◆ YOUR OBJECTIVE ◆
Every entry is to be printed again precisely as given.

◆ LISTED RECORDS ◆
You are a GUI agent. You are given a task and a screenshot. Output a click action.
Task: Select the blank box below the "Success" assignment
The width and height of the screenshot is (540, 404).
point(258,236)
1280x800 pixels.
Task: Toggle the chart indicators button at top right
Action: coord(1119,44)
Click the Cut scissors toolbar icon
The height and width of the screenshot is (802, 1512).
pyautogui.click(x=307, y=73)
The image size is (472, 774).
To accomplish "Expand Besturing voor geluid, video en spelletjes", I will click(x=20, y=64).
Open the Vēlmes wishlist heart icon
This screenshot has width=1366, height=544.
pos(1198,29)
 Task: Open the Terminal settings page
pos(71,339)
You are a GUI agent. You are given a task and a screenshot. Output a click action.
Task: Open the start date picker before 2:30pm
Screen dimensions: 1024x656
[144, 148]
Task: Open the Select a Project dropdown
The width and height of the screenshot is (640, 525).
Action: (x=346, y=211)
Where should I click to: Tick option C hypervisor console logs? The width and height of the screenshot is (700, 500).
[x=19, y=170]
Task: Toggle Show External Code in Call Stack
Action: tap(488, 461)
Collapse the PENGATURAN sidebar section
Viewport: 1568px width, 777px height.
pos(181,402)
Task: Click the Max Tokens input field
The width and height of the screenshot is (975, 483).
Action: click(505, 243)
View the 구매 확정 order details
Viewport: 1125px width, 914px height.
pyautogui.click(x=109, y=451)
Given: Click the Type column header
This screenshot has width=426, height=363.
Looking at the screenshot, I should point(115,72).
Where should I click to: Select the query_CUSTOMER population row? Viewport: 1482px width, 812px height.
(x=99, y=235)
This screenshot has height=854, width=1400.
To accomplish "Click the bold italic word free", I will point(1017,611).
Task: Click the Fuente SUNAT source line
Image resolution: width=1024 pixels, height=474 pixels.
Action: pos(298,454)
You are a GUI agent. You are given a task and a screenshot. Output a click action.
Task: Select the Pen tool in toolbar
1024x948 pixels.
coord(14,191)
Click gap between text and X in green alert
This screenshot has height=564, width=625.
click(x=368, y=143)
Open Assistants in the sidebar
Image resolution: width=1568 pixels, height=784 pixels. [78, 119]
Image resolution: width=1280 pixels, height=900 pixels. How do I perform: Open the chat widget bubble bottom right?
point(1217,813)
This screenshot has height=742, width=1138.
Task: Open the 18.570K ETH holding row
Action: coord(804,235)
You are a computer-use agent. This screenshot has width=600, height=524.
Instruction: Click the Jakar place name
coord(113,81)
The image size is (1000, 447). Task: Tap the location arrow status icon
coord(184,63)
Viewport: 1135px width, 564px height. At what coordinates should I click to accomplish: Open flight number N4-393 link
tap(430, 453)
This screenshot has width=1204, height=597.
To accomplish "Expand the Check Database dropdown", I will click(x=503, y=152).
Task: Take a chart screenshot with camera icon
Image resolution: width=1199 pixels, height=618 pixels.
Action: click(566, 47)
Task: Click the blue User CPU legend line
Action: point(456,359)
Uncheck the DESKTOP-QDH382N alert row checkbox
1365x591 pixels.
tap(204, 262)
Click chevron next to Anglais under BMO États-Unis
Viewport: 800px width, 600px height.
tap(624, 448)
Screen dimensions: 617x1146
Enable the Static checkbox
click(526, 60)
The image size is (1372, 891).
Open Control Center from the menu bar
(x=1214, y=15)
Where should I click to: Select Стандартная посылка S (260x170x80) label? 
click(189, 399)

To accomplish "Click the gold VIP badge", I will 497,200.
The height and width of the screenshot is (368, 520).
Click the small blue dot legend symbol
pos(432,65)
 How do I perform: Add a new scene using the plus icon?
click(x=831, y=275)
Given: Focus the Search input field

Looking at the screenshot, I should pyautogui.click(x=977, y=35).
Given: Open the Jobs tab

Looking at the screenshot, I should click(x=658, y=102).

◆ EXPECTED ANSWER ◆
You are a GUI agent. You are given a task and a screenshot. Output a click action.
Task: Select the blank box below the "Success" assignment
The width and height of the screenshot is (540, 404).
point(258,236)
1280x800 pixels.
Task: Toggle the chart indicators button at top right
Action: coord(1119,44)
Click the Cut scissors toolbar icon
The height and width of the screenshot is (802, 1512).
pyautogui.click(x=307, y=73)
The image size is (472, 774).
To accomplish "Expand Besturing voor geluid, video en spelletjes", I will click(x=20, y=64).
Open the Vēlmes wishlist heart icon
This screenshot has width=1366, height=544.
pos(1198,29)
 Task: Open the Terminal settings page
pos(71,339)
You are a GUI agent. You are given a task and a screenshot. Output a click action.
Task: Open the start date picker before 2:30pm
Screen dimensions: 1024x656
[144, 148]
Task: Open the Select a Project dropdown
The width and height of the screenshot is (640, 525).
Action: (x=346, y=211)
Where should I click to: Tick option C hypervisor console logs? The width and height of the screenshot is (700, 500).
[x=19, y=170]
Task: Toggle Show External Code in Call Stack
Action: tap(488, 461)
Collapse the PENGATURAN sidebar section
Viewport: 1568px width, 777px height.
pos(181,402)
Task: Click the Max Tokens input field
The width and height of the screenshot is (975, 483).
Action: click(505, 243)
View the 구매 확정 order details
Viewport: 1125px width, 914px height.
pyautogui.click(x=109, y=451)
Given: Click the Type column header
This screenshot has width=426, height=363.
Looking at the screenshot, I should point(115,72).
Where should I click to: Select the query_CUSTOMER population row? Viewport: 1482px width, 812px height.
(x=99, y=235)
This screenshot has height=854, width=1400.
To accomplish "Click the bold italic word free", I will point(1017,611).
Task: Click the Fuente SUNAT source line
Image resolution: width=1024 pixels, height=474 pixels.
Action: pos(298,454)
You are a GUI agent. You are given a task and a screenshot. Output a click action.
Task: Select the Pen tool in toolbar
1024x948 pixels.
coord(14,191)
Click gap between text and X in green alert
This screenshot has height=564, width=625.
click(x=368, y=143)
Open Assistants in the sidebar
Image resolution: width=1568 pixels, height=784 pixels. [78, 119]
Image resolution: width=1280 pixels, height=900 pixels. How do I perform: Open the chat widget bubble bottom right?
point(1217,813)
This screenshot has height=742, width=1138.
Task: Open the 18.570K ETH holding row
Action: coord(804,235)
You are a computer-use agent. This screenshot has width=600, height=524.
Instruction: Click the Jakar place name
coord(113,81)
The image size is (1000, 447). Task: Tap the location arrow status icon
coord(184,63)
Viewport: 1135px width, 564px height. At what coordinates should I click to accomplish: Open flight number N4-393 link
tap(430, 453)
This screenshot has width=1204, height=597.
To accomplish "Expand the Check Database dropdown", I will click(x=503, y=152).
Task: Take a chart screenshot with camera icon
Image resolution: width=1199 pixels, height=618 pixels.
Action: click(566, 47)
Task: Click the blue User CPU legend line
Action: point(456,359)
Uncheck the DESKTOP-QDH382N alert row checkbox
1365x591 pixels.
tap(204, 262)
Click chevron next to Anglais under BMO États-Unis
Viewport: 800px width, 600px height.
tap(624, 448)
Screen dimensions: 617x1146
Enable the Static checkbox
click(526, 60)
The image size is (1372, 891).
Open Control Center from the menu bar
(x=1214, y=15)
Where should I click to: Select Стандартная посылка S (260x170x80) label? 
click(189, 399)

To accomplish "Click the gold VIP badge", I will 497,200.
The height and width of the screenshot is (368, 520).
Click the small blue dot legend symbol
pos(432,65)
 How do I perform: Add a new scene using the plus icon?
click(x=831, y=275)
Given: Focus the Search input field

Looking at the screenshot, I should pyautogui.click(x=977, y=35).
Given: Open the Jobs tab

Looking at the screenshot, I should click(x=658, y=102).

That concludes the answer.